Both frameworks are recognised globally, but SOC 2 is more closely associated with North America.

If you’re based in that region, you’ll find that both SOC 2 and ISO 27001 are common. Outside of North America, ISO 27001 is much more popular.


Certification process

You must complete an external audit to certify to either framework.

The only difference in this process is who conducts the audit. A recognised ISO 27001-accredited certification body must complete ISO 27001 certification.

In contrast, a SOC 2 attestation report can only be performed by a licensed CPA (Certified Public Accountant).

There’s also a slight difference in what certification looks like. Organisations that pass the ISO 27001 audit receive a certificate of compliance, whereas SOC 2 compliance is documented with a formal attestation.


Project timeline

The certification process is similar for ISO 27001 and SOC 2, with three stages you must complete.

  1. Conduct a gap analysis to determine which areas of the framework you’re already compliant with and where you need to make improvements. As part of this process, you should also define your security objectives and which areas of your organisation will be covered.
  2. Identify which security controls are appropriate for your organisation and take the necessary steps to implement them. This includes documenting your practices and establishing a method to review and improve your processes.
  3. The final step is the audit.

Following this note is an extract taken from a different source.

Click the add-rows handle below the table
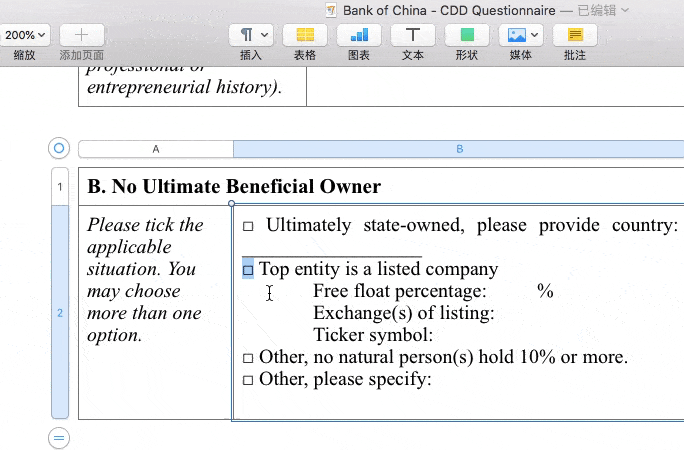This screenshot has height=450, width=684. coord(59,437)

Organisations often audit themselves before seeking accreditation, so they can fix any mistakes they find.

Once you’re confident in your compliance practices, you can contact a certification body and arrange an ISO 27001 or SOC 2 audit.

The length of time this will take depends on the amount of work needed to meet the standards.

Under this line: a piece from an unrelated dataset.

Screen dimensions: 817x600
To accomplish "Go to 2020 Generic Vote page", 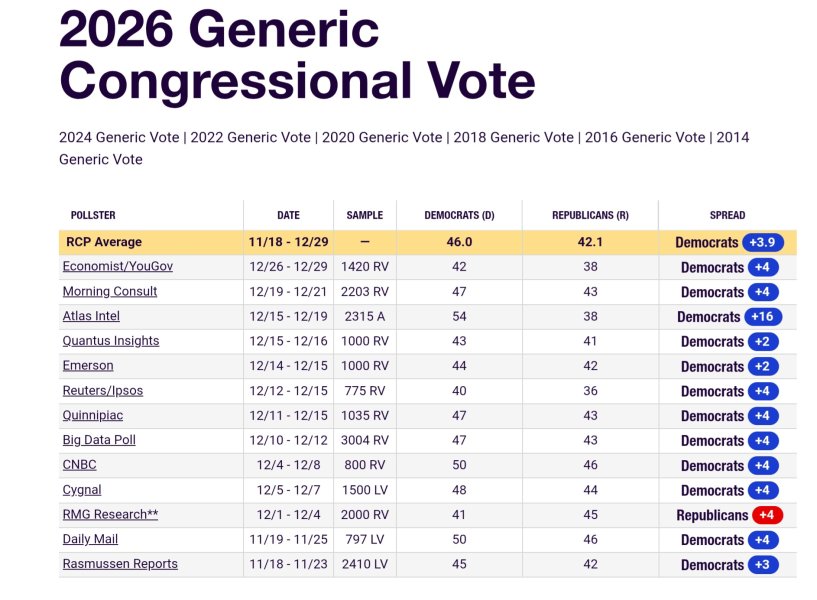I will pos(385,138).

It should take about two or three months to implement SOC 2 and three to six months to implement ISO 27001.


Which framework should you use?

Hopefully, this blog has helped you decide whether your organisation is better suited to SOC 2 or ISO 27001. The former is easier and less expensive to implement and maintain, but it’s also less rigorous.

ISO 27001 involves more work, but it does more to protect organisations from information security threats.

Our experts are happy to discuss which option is right for your organisation.

We specialise in IT governance, risk management and compliance services, focusing on cyber resilience, data protection, cyber security and business continuity.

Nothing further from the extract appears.